**EXERCISE INSTRUCTIONS**:
Please retype each of the items below word for word, with nothing added or left out.

**GIVEN ENTRIES**:
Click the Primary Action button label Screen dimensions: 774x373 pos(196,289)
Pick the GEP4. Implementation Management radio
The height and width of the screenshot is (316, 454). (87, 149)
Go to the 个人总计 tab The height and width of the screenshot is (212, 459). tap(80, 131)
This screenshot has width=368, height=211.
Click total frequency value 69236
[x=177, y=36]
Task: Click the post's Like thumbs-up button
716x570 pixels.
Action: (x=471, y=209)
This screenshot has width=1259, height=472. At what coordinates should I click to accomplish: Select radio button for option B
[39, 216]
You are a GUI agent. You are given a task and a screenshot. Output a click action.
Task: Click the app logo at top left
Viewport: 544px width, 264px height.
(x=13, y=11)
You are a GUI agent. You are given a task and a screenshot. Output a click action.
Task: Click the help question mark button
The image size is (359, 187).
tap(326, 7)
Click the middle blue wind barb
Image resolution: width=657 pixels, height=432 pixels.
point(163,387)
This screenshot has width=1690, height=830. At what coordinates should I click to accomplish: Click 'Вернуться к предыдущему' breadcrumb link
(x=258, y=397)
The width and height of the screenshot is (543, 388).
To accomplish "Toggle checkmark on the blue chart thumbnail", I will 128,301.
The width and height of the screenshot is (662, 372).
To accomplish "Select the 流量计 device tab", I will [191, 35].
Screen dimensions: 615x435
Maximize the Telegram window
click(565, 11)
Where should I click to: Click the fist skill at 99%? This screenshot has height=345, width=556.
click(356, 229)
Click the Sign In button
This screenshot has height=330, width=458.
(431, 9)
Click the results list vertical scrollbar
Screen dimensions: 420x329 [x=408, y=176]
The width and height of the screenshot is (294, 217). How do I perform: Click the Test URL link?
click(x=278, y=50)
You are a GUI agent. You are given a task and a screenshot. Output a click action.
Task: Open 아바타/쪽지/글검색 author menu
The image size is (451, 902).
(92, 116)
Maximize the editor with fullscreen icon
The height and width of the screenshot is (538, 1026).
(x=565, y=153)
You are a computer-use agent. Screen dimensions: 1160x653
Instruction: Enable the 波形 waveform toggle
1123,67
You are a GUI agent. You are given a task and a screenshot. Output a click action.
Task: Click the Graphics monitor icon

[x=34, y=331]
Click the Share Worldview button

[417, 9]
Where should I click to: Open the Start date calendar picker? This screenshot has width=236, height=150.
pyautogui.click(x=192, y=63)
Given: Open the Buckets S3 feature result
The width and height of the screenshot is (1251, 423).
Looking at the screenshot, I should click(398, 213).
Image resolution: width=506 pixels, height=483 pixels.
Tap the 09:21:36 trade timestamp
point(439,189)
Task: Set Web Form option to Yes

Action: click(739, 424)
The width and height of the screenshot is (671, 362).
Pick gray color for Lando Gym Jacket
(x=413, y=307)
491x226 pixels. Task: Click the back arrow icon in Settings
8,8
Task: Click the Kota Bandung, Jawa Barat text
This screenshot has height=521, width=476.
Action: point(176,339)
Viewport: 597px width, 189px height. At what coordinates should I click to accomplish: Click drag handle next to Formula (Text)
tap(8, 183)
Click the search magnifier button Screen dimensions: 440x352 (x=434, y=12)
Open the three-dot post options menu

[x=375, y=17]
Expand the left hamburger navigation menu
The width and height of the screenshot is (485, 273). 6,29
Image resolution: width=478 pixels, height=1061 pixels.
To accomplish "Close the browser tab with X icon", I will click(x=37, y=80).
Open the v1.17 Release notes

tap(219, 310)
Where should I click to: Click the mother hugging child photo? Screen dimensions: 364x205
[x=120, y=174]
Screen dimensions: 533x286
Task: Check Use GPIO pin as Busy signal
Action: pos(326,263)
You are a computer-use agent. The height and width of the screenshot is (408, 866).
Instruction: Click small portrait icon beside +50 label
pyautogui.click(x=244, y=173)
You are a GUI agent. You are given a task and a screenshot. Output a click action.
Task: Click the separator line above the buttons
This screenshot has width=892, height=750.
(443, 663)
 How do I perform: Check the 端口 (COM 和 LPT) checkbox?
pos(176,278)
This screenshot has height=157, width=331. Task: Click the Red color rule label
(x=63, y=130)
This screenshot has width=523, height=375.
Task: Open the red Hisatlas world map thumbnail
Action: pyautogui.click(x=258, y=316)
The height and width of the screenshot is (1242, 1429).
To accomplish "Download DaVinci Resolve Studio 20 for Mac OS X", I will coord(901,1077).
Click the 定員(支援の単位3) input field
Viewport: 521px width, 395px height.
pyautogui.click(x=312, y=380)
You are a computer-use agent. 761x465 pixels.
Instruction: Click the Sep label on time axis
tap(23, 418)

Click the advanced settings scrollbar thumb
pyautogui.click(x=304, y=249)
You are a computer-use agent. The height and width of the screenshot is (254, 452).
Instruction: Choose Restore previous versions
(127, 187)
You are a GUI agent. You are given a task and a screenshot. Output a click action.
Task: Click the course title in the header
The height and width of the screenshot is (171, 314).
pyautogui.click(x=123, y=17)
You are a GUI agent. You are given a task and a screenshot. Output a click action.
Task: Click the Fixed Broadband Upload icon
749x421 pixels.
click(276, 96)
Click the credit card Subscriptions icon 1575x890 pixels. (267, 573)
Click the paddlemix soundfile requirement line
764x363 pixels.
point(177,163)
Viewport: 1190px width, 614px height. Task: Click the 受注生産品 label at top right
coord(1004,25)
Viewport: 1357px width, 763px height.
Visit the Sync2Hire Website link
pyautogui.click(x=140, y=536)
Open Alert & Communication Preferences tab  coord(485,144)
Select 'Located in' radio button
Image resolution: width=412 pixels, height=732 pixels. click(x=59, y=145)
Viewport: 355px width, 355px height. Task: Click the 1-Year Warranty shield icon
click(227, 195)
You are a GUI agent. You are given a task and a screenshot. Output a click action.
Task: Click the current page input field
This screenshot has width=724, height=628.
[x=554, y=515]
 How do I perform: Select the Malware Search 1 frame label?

**ANSWER BELOW**:
Click the Primary Action button label Screen dimensions: 774x373 pos(196,289)
Pick the GEP4. Implementation Management radio
The height and width of the screenshot is (316, 454). (87, 149)
Go to the 个人总计 tab The height and width of the screenshot is (212, 459). tap(80, 131)
This screenshot has width=368, height=211.
Click total frequency value 69236
[x=177, y=36]
Task: Click the post's Like thumbs-up button
716x570 pixels.
Action: (x=471, y=209)
This screenshot has width=1259, height=472. At what coordinates should I click to accomplish: Select radio button for option B
[39, 216]
You are a GUI agent. You are given a task and a screenshot. Output a click action.
Task: Click the app logo at top left
Viewport: 544px width, 264px height.
(x=13, y=11)
You are a GUI agent. You are given a task and a screenshot. Output a click action.
Task: Click the help question mark button
The image size is (359, 187).
tap(326, 7)
Click the middle blue wind barb
Image resolution: width=657 pixels, height=432 pixels.
point(163,387)
This screenshot has width=1690, height=830. At what coordinates should I click to accomplish: Click 'Вернуться к предыдущему' breadcrumb link
(x=258, y=397)
The width and height of the screenshot is (543, 388).
To accomplish "Toggle checkmark on the blue chart thumbnail", I will 128,301.
The width and height of the screenshot is (662, 372).
To accomplish "Select the 流量计 device tab", I will [191, 35].
Screen dimensions: 615x435
Maximize the Telegram window
click(565, 11)
Where should I click to: Click the fist skill at 99%? This screenshot has height=345, width=556.
click(356, 229)
Click the Sign In button
This screenshot has height=330, width=458.
(431, 9)
Click the results list vertical scrollbar
Screen dimensions: 420x329 [x=408, y=176]
The width and height of the screenshot is (294, 217). How do I perform: Click the Test URL link?
click(x=278, y=50)
You are a GUI agent. You are given a task and a screenshot. Output a click action.
Task: Open 아바타/쪽지/글검색 author menu
The image size is (451, 902).
(92, 116)
Maximize the editor with fullscreen icon
The height and width of the screenshot is (538, 1026).
(x=565, y=153)
You are a computer-use agent. Screen dimensions: 1160x653
Instruction: Enable the 波形 waveform toggle
1123,67
You are a GUI agent. You are given a task and a screenshot. Output a click action.
Task: Click the Graphics monitor icon

[x=34, y=331]
Click the Share Worldview button

[417, 9]
Where should I click to: Open the Start date calendar picker? This screenshot has width=236, height=150.
pyautogui.click(x=192, y=63)
Given: Open the Buckets S3 feature result
The width and height of the screenshot is (1251, 423).
Looking at the screenshot, I should click(398, 213).
Image resolution: width=506 pixels, height=483 pixels.
Tap the 09:21:36 trade timestamp
point(439,189)
Task: Set Web Form option to Yes

Action: click(739, 424)
The width and height of the screenshot is (671, 362).
Pick gray color for Lando Gym Jacket
(x=413, y=307)
491x226 pixels. Task: Click the back arrow icon in Settings
8,8
Task: Click the Kota Bandung, Jawa Barat text
This screenshot has height=521, width=476.
Action: point(176,339)
Viewport: 597px width, 189px height. At what coordinates should I click to accomplish: Click drag handle next to Formula (Text)
tap(8, 183)
Click the search magnifier button Screen dimensions: 440x352 (x=434, y=12)
Open the three-dot post options menu

[x=375, y=17]
Expand the left hamburger navigation menu
The width and height of the screenshot is (485, 273). 6,29
Image resolution: width=478 pixels, height=1061 pixels.
To accomplish "Close the browser tab with X icon", I will click(x=37, y=80).
Open the v1.17 Release notes

tap(219, 310)
Where should I click to: Click the mother hugging child photo? Screen dimensions: 364x205
[x=120, y=174]
Screen dimensions: 533x286
Task: Check Use GPIO pin as Busy signal
Action: pos(326,263)
You are a computer-use agent. The height and width of the screenshot is (408, 866).
Instruction: Click small portrait icon beside +50 label
pyautogui.click(x=244, y=173)
You are a GUI agent. You are given a task and a screenshot. Output a click action.
Task: Click the separator line above the buttons
This screenshot has width=892, height=750.
(443, 663)
 How do I perform: Check the 端口 (COM 和 LPT) checkbox?
pos(176,278)
This screenshot has height=157, width=331. Task: Click the Red color rule label
(x=63, y=130)
This screenshot has width=523, height=375.
Task: Open the red Hisatlas world map thumbnail
Action: pyautogui.click(x=258, y=316)
The height and width of the screenshot is (1242, 1429).
To accomplish "Download DaVinci Resolve Studio 20 for Mac OS X", I will coord(901,1077).
Click the 定員(支援の単位3) input field
Viewport: 521px width, 395px height.
pyautogui.click(x=312, y=380)
You are a computer-use agent. 761x465 pixels.
Instruction: Click the Sep label on time axis
tap(23, 418)

Click the advanced settings scrollbar thumb
pyautogui.click(x=304, y=249)
You are a computer-use agent. The height and width of the screenshot is (254, 452).
Instruction: Choose Restore previous versions
(127, 187)
You are a GUI agent. You are given a task and a screenshot. Output a click action.
Task: Click the course title in the header
The height and width of the screenshot is (171, 314).
pyautogui.click(x=123, y=17)
You are a GUI agent. You are given a task and a screenshot. Output a click action.
Task: Click the Fixed Broadband Upload icon
749x421 pixels.
click(276, 96)
Click the credit card Subscriptions icon 1575x890 pixels. (267, 573)
Click the paddlemix soundfile requirement line
764x363 pixels.
point(177,163)
Viewport: 1190px width, 614px height. Task: Click the 受注生産品 label at top right
coord(1004,25)
Viewport: 1357px width, 763px height.
Visit the Sync2Hire Website link
pyautogui.click(x=140, y=536)
Open Alert & Communication Preferences tab  coord(485,144)
Select 'Located in' radio button
Image resolution: width=412 pixels, height=732 pixels. click(x=59, y=145)
Viewport: 355px width, 355px height. Task: Click the 1-Year Warranty shield icon
click(227, 195)
You are a GUI agent. You are given a task and a screenshot. Output a click action.
Task: Click the current page input field
This screenshot has width=724, height=628.
[x=554, y=515]
 How do I perform: Select the Malware Search 1 frame label?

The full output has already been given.